## [WHAT THE TASK ASKS]
Repeat every record exactly, omitting the pictures.

(PROVIDED RECORDS Opens)

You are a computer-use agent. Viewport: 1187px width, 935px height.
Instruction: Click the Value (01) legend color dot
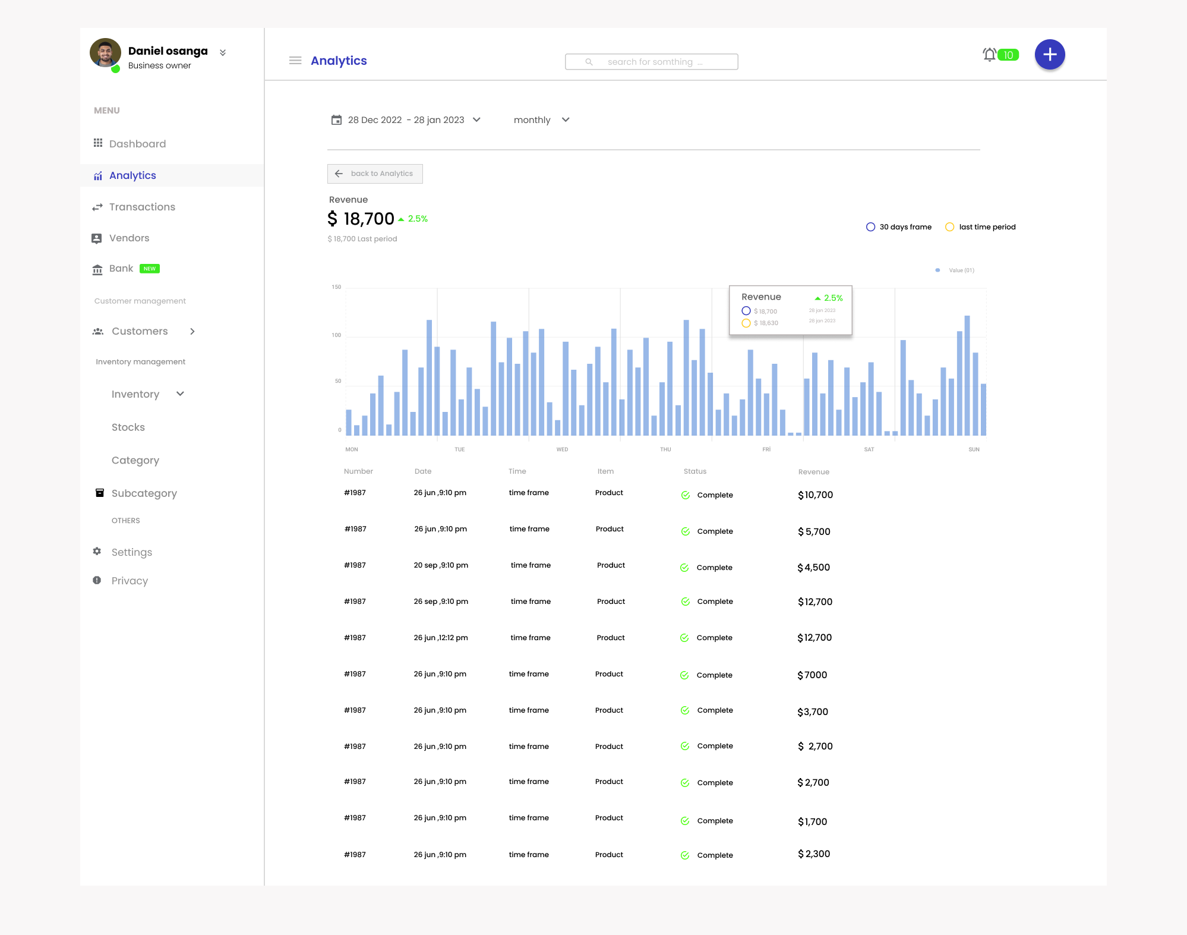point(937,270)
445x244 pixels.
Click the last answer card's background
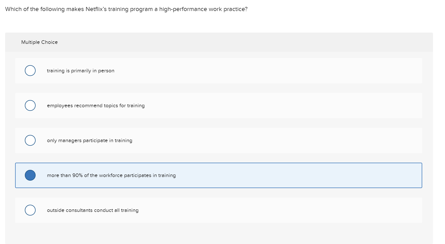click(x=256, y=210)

(PROVIDED RECORDS Closes)

## [ANSWER BELOW]
You are a computer-use agent. Viewport: 1187px width, 935px height.
Instruction: Click the Value (01) legend color dot
point(937,270)
445x244 pixels.
Click the last answer card's background
click(x=256, y=210)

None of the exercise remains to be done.